Session Title: Neurodevelopment and Neurodegeneration
MELATONIN ATTENUATES INDUCTION OF BAX- AND CASPASE-DEPENDENT DEATH SIGNALING IN METHAMPHETAMINE-TREATED HUMAN NEUROBLASTOMA SH-SY5Y CULTURED CELLS
B. Chetsawang1, W. Wisessmith1, P. Govitrapong2
Several studies demonstrate that methamphetamine-treated human neuroblastoma cells increase oxidative stress, which regulates intracellular signaling cascades leading to cell death. Melatonin has a potential as direct free radical scavenging, and protects cell death caused by methamphetamine.

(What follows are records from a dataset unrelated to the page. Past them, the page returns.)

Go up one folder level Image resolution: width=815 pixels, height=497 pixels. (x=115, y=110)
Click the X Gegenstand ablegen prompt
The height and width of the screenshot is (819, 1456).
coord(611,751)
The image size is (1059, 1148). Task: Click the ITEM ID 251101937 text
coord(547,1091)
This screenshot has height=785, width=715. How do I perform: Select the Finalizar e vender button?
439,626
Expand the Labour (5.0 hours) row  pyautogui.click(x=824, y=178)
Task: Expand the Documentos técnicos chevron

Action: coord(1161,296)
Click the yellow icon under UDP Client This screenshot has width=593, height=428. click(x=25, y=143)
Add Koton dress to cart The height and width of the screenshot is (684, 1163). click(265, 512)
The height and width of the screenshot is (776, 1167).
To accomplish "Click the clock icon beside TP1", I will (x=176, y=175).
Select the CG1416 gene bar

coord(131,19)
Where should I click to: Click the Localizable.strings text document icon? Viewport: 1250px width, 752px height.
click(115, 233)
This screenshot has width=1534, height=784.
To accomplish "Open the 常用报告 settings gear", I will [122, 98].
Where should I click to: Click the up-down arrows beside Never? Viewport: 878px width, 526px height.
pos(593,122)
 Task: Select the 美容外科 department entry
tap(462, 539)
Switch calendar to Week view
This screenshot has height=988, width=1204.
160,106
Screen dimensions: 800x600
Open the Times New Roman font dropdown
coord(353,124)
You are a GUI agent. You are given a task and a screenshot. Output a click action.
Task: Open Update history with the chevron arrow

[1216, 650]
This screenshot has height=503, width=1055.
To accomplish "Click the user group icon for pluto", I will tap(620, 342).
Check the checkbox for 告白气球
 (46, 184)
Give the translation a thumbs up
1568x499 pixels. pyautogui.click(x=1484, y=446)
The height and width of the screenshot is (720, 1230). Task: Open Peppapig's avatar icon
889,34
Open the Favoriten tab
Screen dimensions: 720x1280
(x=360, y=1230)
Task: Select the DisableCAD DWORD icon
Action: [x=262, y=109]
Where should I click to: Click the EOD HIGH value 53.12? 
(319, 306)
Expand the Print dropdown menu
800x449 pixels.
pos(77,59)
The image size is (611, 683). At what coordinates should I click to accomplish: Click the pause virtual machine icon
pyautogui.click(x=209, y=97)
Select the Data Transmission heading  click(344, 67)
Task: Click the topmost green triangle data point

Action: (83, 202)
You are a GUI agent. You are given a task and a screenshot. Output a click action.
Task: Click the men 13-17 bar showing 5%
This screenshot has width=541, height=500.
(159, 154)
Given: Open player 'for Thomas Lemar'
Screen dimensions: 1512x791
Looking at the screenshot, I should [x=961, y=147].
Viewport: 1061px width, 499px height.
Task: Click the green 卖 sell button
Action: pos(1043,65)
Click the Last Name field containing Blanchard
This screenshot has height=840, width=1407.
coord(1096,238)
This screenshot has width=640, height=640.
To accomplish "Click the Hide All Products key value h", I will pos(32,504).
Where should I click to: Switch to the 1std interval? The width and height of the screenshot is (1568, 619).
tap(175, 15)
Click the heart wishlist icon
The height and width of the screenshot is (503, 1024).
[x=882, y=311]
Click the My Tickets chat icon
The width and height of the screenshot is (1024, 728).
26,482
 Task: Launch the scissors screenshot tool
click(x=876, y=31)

The objective of this study was to investigate the neuroprotective properties of melatonin on methamphetamine-induced induction of Bax- and caspase-dependent death signaling and neuronal cell degeneration in human neuroblastoma SH-SY5Y cultured cells. The results of the present study demonstrated that methamphetamine significantly decreased cell viability in SH-SY5Y cultured cells. Desipramine, a monoamine uptake blocker and melatonin was able to reverse the toxic effect of methamphetamine on reduction in cell viability. Induction of Bax, Bcl-2 and active caspase-3 protein levels were observed in SH-SY5Y cultured cells treated with methamphetamine, whereas the induction of Bax and active caspase-3 was diminished by melatonin. These finding might demonstrate important roles of Bax- and caspase-dependent death signaling and protective effects of melatonin in methamphetamine-treated neuroblastoma cells.